The toolkit was successfully validated using a redox flow iontophoretic device featuring a cross-section U-shape microfluidics design, which achieved dimensions of 3 mm × 3 mm × 10 mm suitable for implantable applications. The fabricated device shows promise for multi-type drug delivery offering synergistic therapeutic effects, and can potentially serve as a wearable or implantable Hospital at Home solution in areas such as cancer therapy, chronic treatment, and neurological disorders.

Methods

Materials and processing

The 3D printer employed in this study was a high-resolution stereolithography system (MAX X, Asiga®). The IEM and the porous membranes were made from aromatic polystyrene/divinylbenzene-based materials (AMX-fg, EURODIA INDUSTRIE SAS) and cellulose-based dialysis membranes (3.5 kD, Spectra/Por®), respectively. The PET sheets were 175-µm thick polyethylene terephthalate (Hi-Fi Industrial Film Ltd.). Laser cutting was performed using a VLS CO2 Laser (Universal®) at 5% power, 2% speed, 1000 PPI, and a 1.3 mm Z-axis setting, with two passes. Parylene coatings were deposited via an SCS PDS 2010 lab coater, with a dichloro-p-cyclophane precursor (Galentis, Italy) under conditions of 690 °C furnace temperature, 135 mBar chamber pressure, and 175 °C vaporizer settings. The RIE (Oxford Instruments) was conducted at 250 W, with 40 sccm of SF6 and 10 sccm of O2, yielding a PDMS etching rate of 0.34 μm/min. Alignment was carried out using a Picoplacer machine (Finetech GmbH & Co. KG). Biocompatible UV-curing cyanoacrylate adhesives (4305™, LOCTITE®) were applied using a high-resolution dispenser.

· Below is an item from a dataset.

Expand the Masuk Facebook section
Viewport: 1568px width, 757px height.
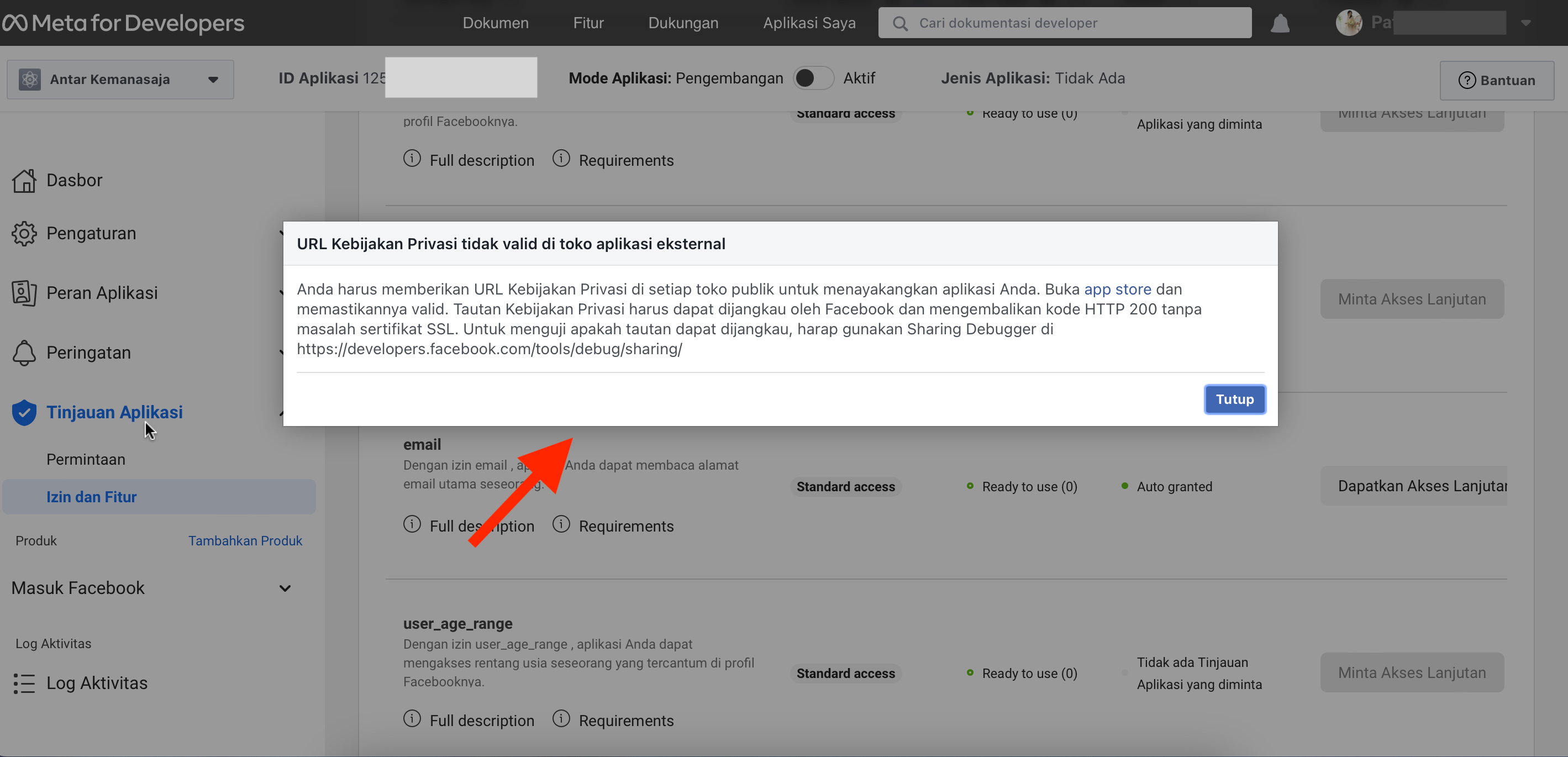284,588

There were four types of electrode materials: (1) ~100-nm thick Au film with 5-nm thick Ti seed layer deposited on flexibles (e.g., PET sheets, Hi-Fi Industrial Film Ltd.) via an electron beam evaporator (Kurt J. Lesker); (2) ~100-nm thick Pt film sputtered onto flexibles using a sputtering coater (Emitech K575X, Quorum Technologies Ltd.) with a 99.99% purity Pt target (Mi-Net Technology Ltd.); (3 and 4) Porous carbon meshes (A: Sigracet® 39 AA, SGL Carbon; B: GF020 graphite felt, The Fuel Cell Store).

Device characterizations

The metal content in the sample was determined by Thermo Fisher Scientific iCAP7400 Duo ICP-OES spectrometer with Qtegra software, calibrated against standard curves constructed from a series of dilutions of commercial ICP standards with a 2% nitric acid solution.

Absorbance spectra were acquired using a UV–visible–NIR spectrometer (Avantes BV).

The sheet resistance of electrode materials was measured using a four-point probe, custom-built in-house with Keysight, and calibrated using an Ag foil (265535, Sigma-Aldrich®) with a resulting resistance of ~1.3 Ω/sq.

Images of SEM (scanning electron microscope), AFM (atomic force microscope), and optical microscope were captured using a Leo 1530 VP system (Gemini®), AFM (Bruker Bioscope Resolve Atomic Force Microscope with ScanAsyst-Air probe silicon tips) and Elipse LV 100ND (Nikon Metrology NV), respectively.

Fluid pressure, flow rate, and pH were recorded using a pressure sensor (PRESS-S-000, PendoTECH), a liquid flow sensor (SLF3S-0600F, Sensirion AG), and a pH sensor (METTLER TOLEDO), respectively.

The membrane activation was characterized under 1 V and 0.1 mL/min of 0.2 M sodium ferrocyanide solution. The control device was assembled layer-by-layer by carefully applying liquid adhesives on the external surfaces of the microfluidics, ensuring that there were no residues on the membrane.

The quantity of drug delivery was analyzed using a Spark® multimode microplate reader.

A PalmSen® 4 potentiostat was used as a power supply, and to perform measurements of impedance and current response.

The methylene blue delivery into gel brain phantoms was imaged using the setup as reported in ref. 47.

Accelerated aging tests were conducted using an LSE Benchtop Shaking Incubator (Corning®) by increasing the ambient temperature55,56, where the Arrhenius equation was employed for the calculation of the acceleration rate57. The pH test over days was conducted at 45 °C using an accelerated aging setup.